Start

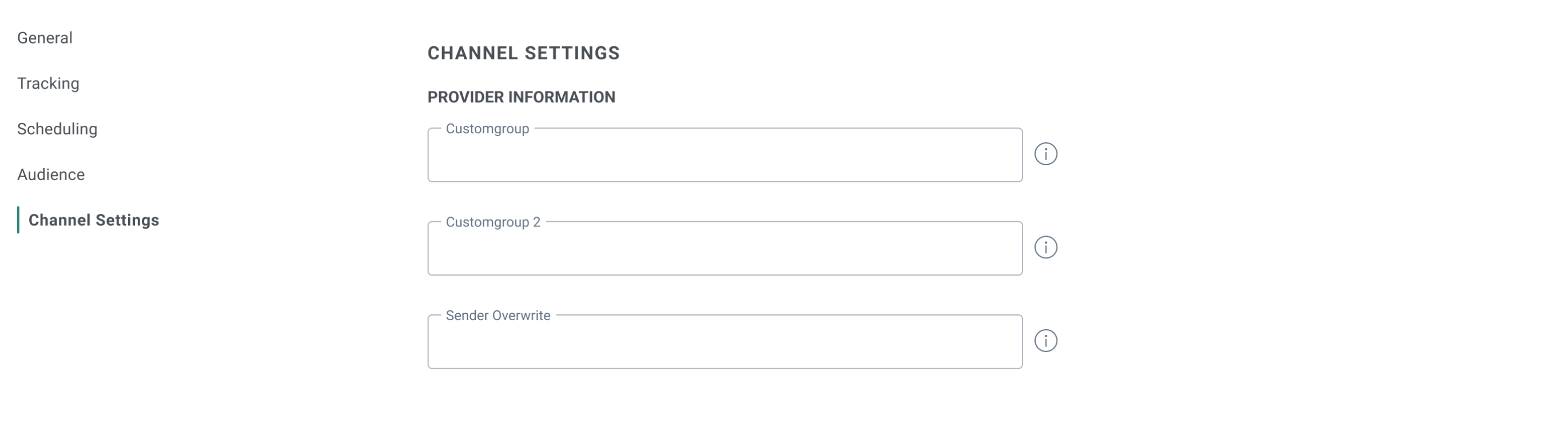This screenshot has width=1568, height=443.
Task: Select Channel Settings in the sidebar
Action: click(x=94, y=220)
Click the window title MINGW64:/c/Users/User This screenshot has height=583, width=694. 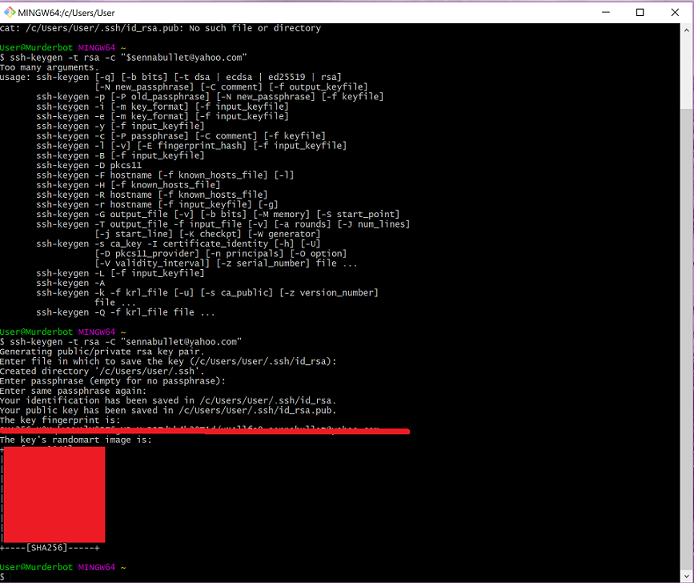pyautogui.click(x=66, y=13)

End
Start

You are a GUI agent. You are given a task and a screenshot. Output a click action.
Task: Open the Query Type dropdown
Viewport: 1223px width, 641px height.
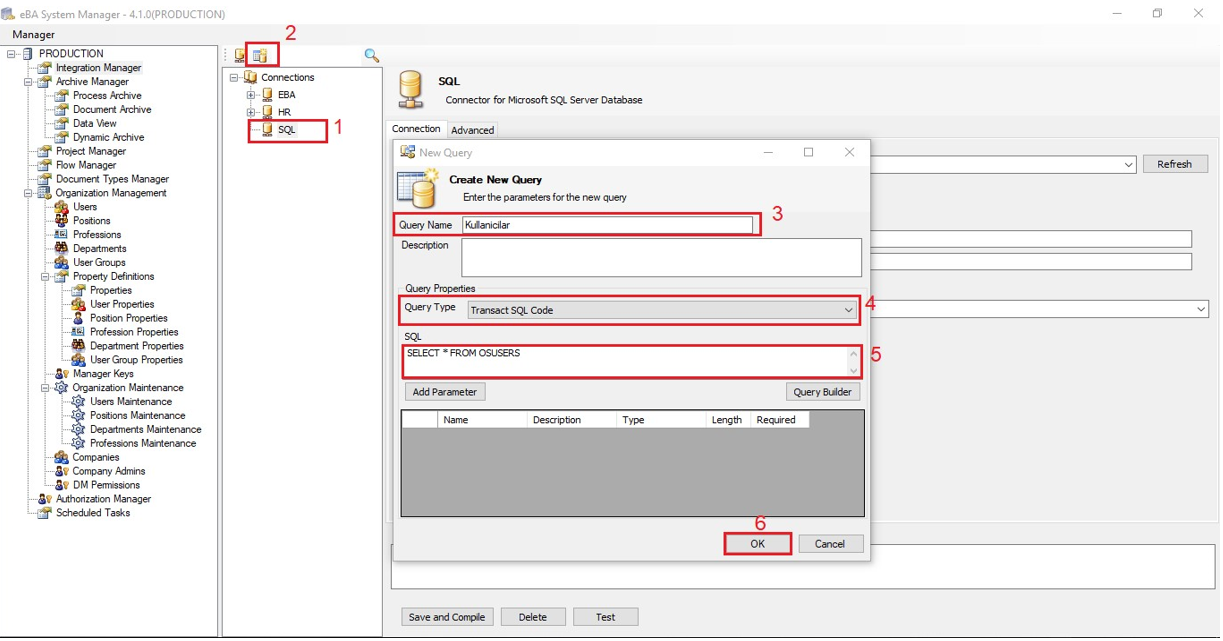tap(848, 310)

End
Start

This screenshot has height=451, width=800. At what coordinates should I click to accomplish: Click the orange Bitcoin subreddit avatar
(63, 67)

End

▶ _STATED TASK_:
Rewrite the records from the line containing "You are a GUI" through the line containing "tap(848, 310)", swapping "dropdown" for "menu" and changing nothing else. Leave the pictures out of your answer.

▶ _ANSWER TO THE PROBLEM_:
You are a GUI agent. You are given a task and a screenshot. Output a click action.
Task: Open the Query Type menu
Viewport: 1223px width, 641px height.
tap(848, 310)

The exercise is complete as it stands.